Explore differences and similarities
Solidarity arises when young children feel like they ‘belong’. Children get this feeling in two ways. On the one hand, through the respectful approach of their differences. On the other hand, through the recognition of similarities. For example, in the form of maths exercises in which graphs make clear who likes spaghetti and who rather likes fries, or in an expressive activity in which we work together to visualise what the children love.
To make clear to children that racism and stereotyping are not a normal, but a harmful and dangerous part of society, we have to do more than just talk. Show children that it is important to condemn social injustice and to not accept it.
For instance, an American preschool teacher wrote a letter, attached with drawings and ‘signatures’ of her students, to a manufacturer who claimed to produce ‘skin coloured plasters’, when these were only soft pink… (Husband, 2012)

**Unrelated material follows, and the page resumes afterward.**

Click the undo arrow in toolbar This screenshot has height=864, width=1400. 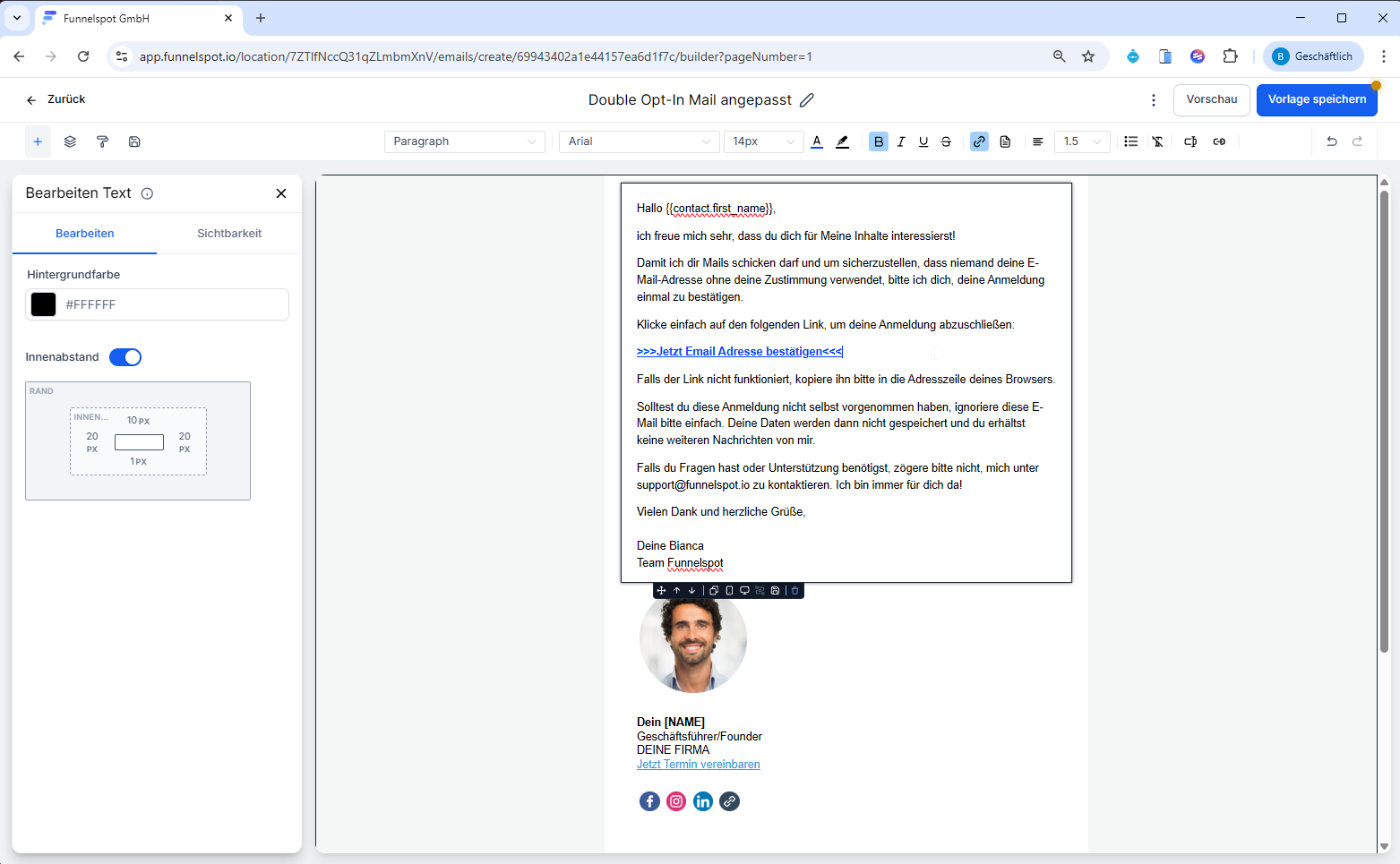pyautogui.click(x=1331, y=141)
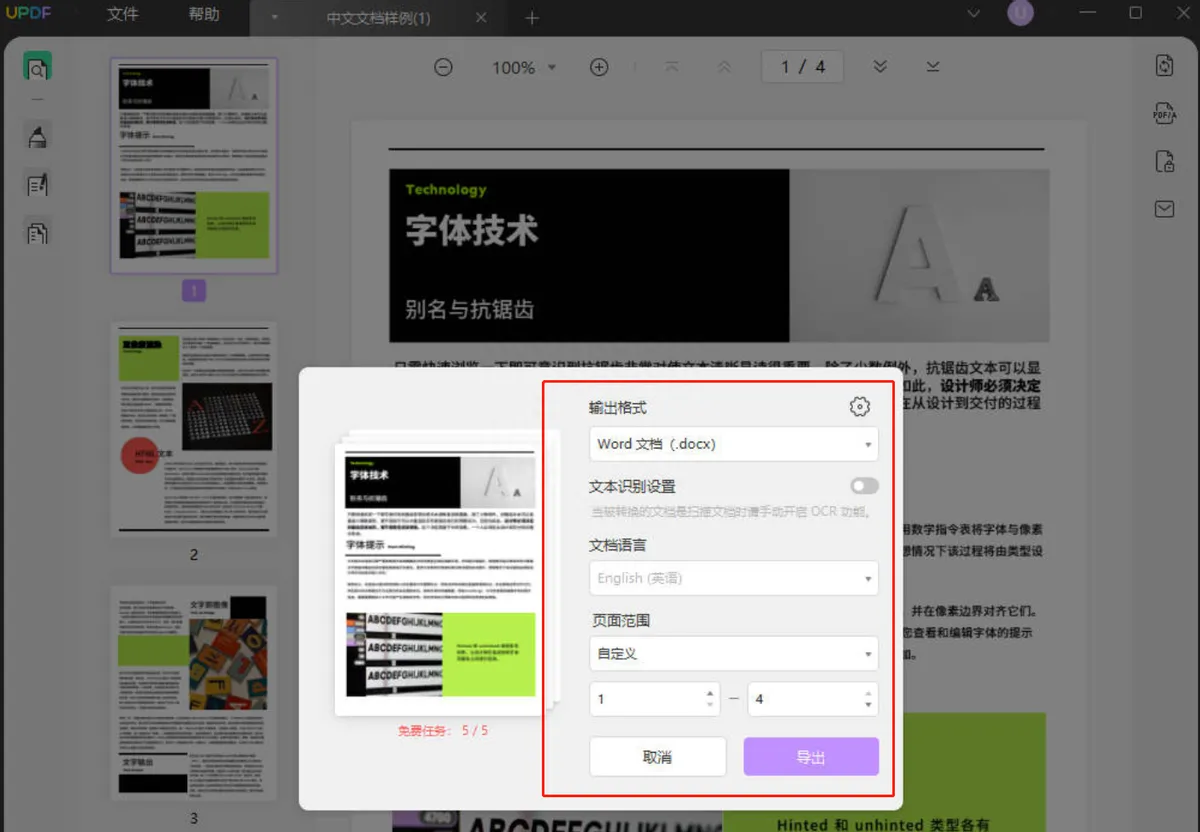The width and height of the screenshot is (1200, 832).
Task: Open the organize pages tool
Action: pos(37,233)
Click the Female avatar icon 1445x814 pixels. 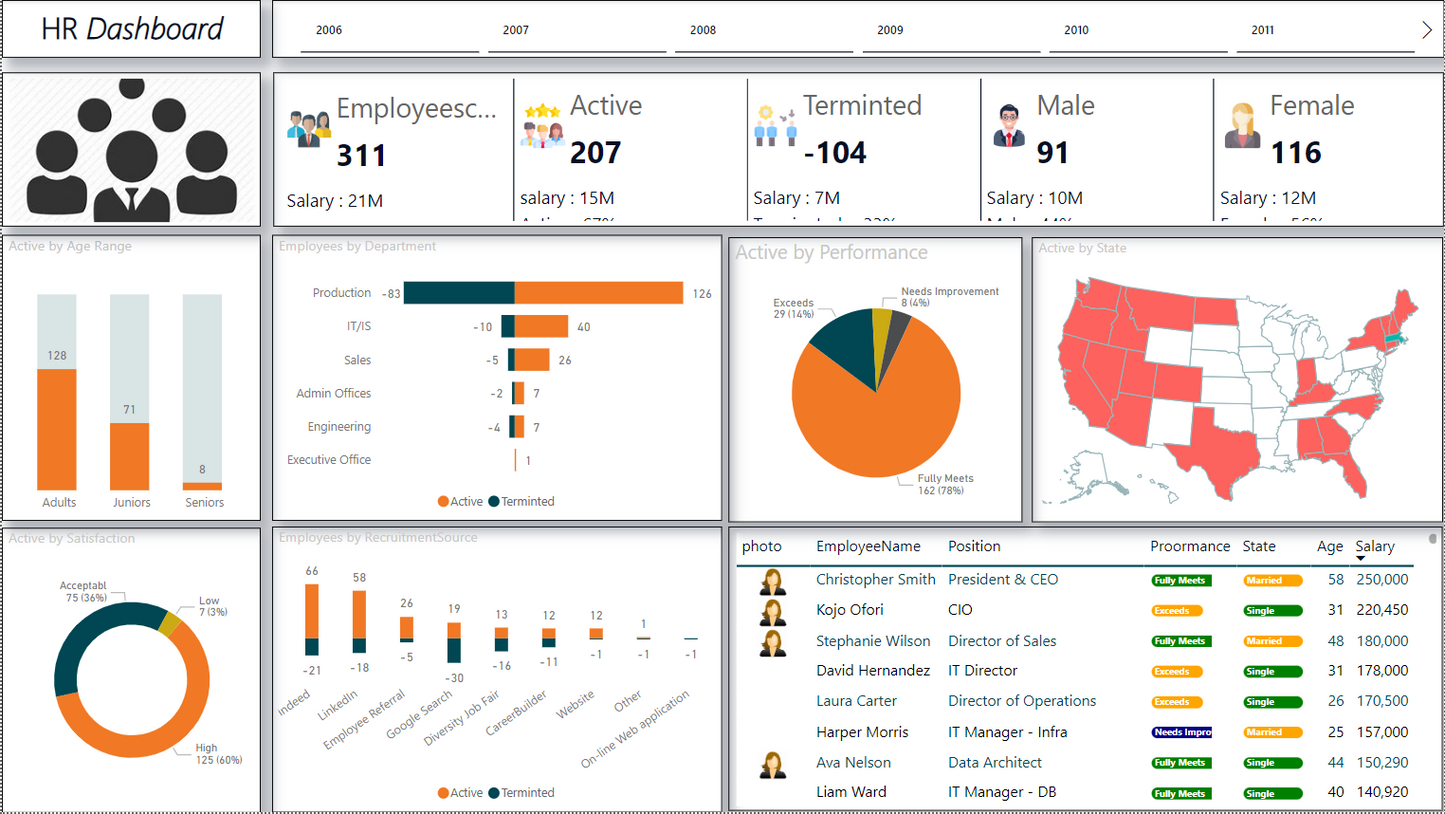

Finally, stay enthusiastic
All small initiatives and gestures are important to make clear to young children that black children are not worth less than anyone else and that white children are not worth more. I was therefore happy to see that you, my colleagues, eagerly shared and liked the image above on one of my favourite Facebook groups.
- Boudry, C. & Vandenbroeck, M., (2006). Spiegeltje, spiegeltje… : Een werkboek voor de kinderopvang over identiteit en respect (tweede druk). Amsterdam: Uitgeverij SWP Amsterdam
- Husband, T., (2012). “I Don’t See Color”: Challenging Assumptions about Discussing Race with Young Children. Early Childhood Education Journal. (39) 365-371
- Kuh, P., Leekeenan, D., et al. (2016). Moving beyond anti-bias activities: supporting the development of anti-bias practices. Young Children.58- 65.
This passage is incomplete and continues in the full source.